# Gaggia Baby machine



## Gaggiababy (Sep 4, 2020)

Hi new to this but I am going to be owner of Gran Gaggia Deluxe which I believe is OK machine and also refurb baby gaggia class It suddenly occur to me that they may or may not be semi auto machines ? Point is my sage bean to cup does it all for you but I love idea of control it myself but do these machines brew for a set number of seconds or do you have to stop it yourself ? How long would you extract for a single or double shot which forms basis of most drinks ? I have find out that a good grinder is paramount as in burr version You can get burr for £40 upwards but i don't want to go mad The manual version can be pretty good Any good suggestions appreciated Thanks


----------



## allikat (Jan 27, 2020)

The Baby is pretty much a Classic in a plastic outfit. That's the best machine of the ones you have. My Baby is nearly 20 years old, and it's in good condition tho the plastic is suffering, the espresso it makes is great.

Bean to cup machines will almost always use a pressurised basket to cope with the low end grinders they have built in. It does it all, but it does it to a mediocre standard at best and will NEVER be better than that.

First advice: Skip the singles. Always use a double or larger basket. Singles are just way too much trouble to get right.

And for a grinder, there's only one electric grinder available new out there worth getting for these machines that costs less than £300, and it's the Iberital MC2. And even that is a poor choice compared to things like the Eureka Mignon (One of the best £300 class grinders, others options are available).

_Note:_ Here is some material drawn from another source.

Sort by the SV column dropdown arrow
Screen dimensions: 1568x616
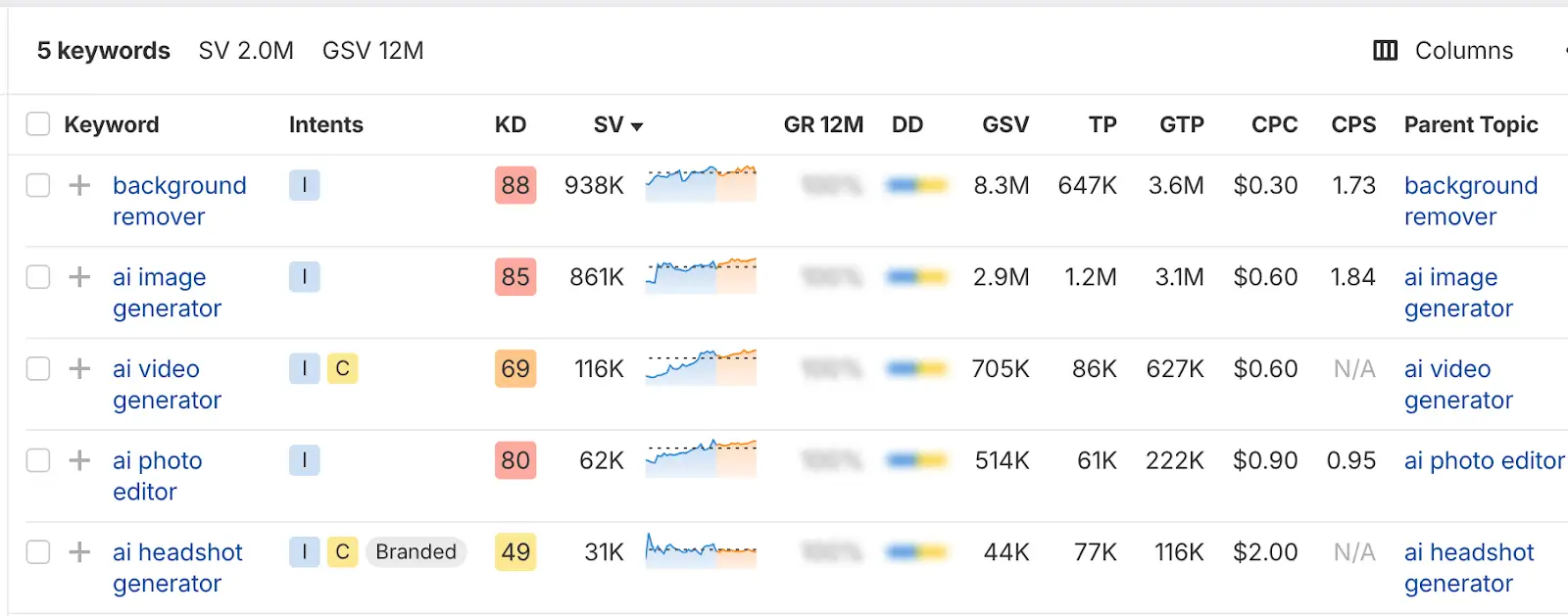click(637, 126)
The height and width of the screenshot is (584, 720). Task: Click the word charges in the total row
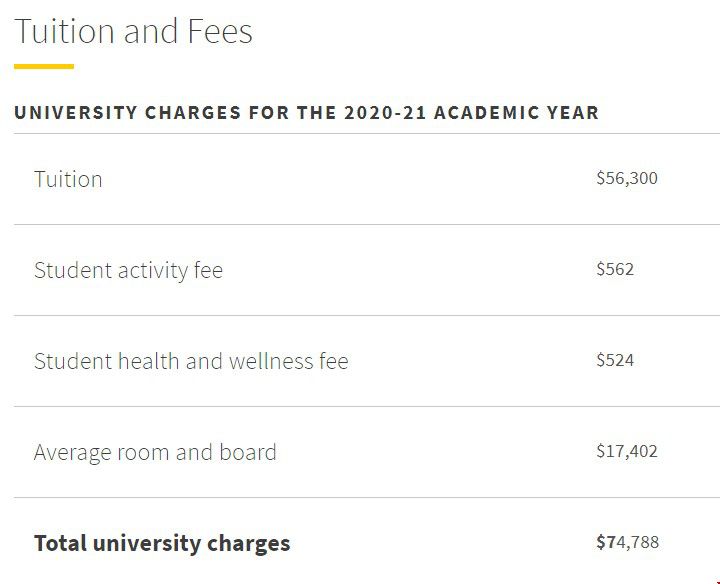click(248, 544)
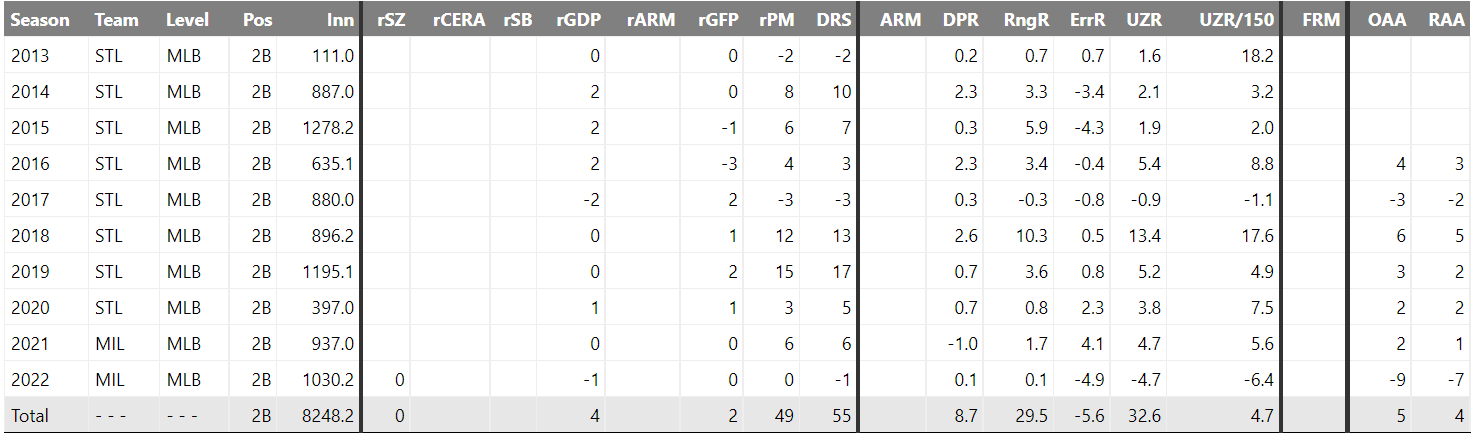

My advice is, for now, to put up with soupy pucks and pick up the double wall(aka pressurised) basket and it's accompanying nubbin. Those will get you an acceptable shot with pretty much any grinder including the £40 cheap burr grinders which aren't otherwise worth a second glance. Assuming you're not endowed with the money to throw £300 or so on a grinder worth the time. Then you can save for a grinder. Some decent ones have shown up here for the £100-200 price range.

You do want to get a really good grinder, and those are costly for espresso grind. There are some manual grinders around that will do espresso grind too, but they start about the same price as the MC2 (£150). The usual maxim for a beginner is to spend more on your grinder than on your machine (unless you're moneybags incarnate...) The machine can only extract the grinds you give it. And for a semi-auto like the Baby or even the Gran Gaggia, that means a very fine, very consistent grind which you can tweak to a very fine degree to get it right. No £40 burr grinder will do the job, even with modifications.


----------



## Gaggiababy (Sep 4, 2020)

Wow you are most kind I hope I have the double walled basket and nut with my baby to come in few days My sage oracle touch is high end machine that has flutes and whistles and has a burr grinder but i believe gaggia to be best but i don't have the money for expense at mo How long do you extract for espresso ? Or does machine auto do that for you ? On sage default extraction is 25 seconds TY


----------



## allikat (Jan 27, 2020)

It's all manual. You push the button to start it, and again to stop it. Ideally you aim for a double shot in about 25-35 seconds. A little more or less isn't important, getting it to taste right is. You'll find most machines are like that. There's only a few that are worth having that have timed shots.

Tho as it's a Gaggia Classic (pretty much) it can be modded to add these things.


----------



## Gaggiababy (Sep 4, 2020)

Wow you are most kind I hope I have the double walled basket and nut with my baby to come in few days My sage oracle touch is high end machine that has flutes and whistles and has a burr grinder but i believe gaggia to be best but i don't have the money for expense at mo How long do you extract for espresso ? Or does machine auto do that for you ? On sage default extraction is 25 seconds TY


----------



## Gaggiababy (Sep 4, 2020)

Again thank you its amazing it can be modified to be whatever Will try tween 25-35 and get grind thsts very fine should be fine


----------



## Gaggiababy (Sep 4, 2020)

Cant wait to try


----------



## allikat (Jan 27, 2020)

If your machine doesn't come with them, you can pick up what you need here:

https://www.theespressoshop.co.uk/en/Gaggia-Saeco-Jet-Swirl-Emulsifier---4301007000/m-3350.aspx

https://www.theespressoshop.co.uk/en/Gaggia-Perfetta-Crema-Double-Filter-Basket-1416g---21000491/m-3609.aspx

You need both of them to use preground, or grinds from a low end grinder. They stop being useful when you get a grinder worth using for a real espresso grind, but they get you by in the beginning.


----------



## Gaggiababy (Sep 4, 2020)

Oh great thats so helpful of you

I tried ese pod today in small basket

Worked treat

I had a bung in base of portafilter housing which I took out but I think that's to be there when you do fresh grinds maybe ?


----------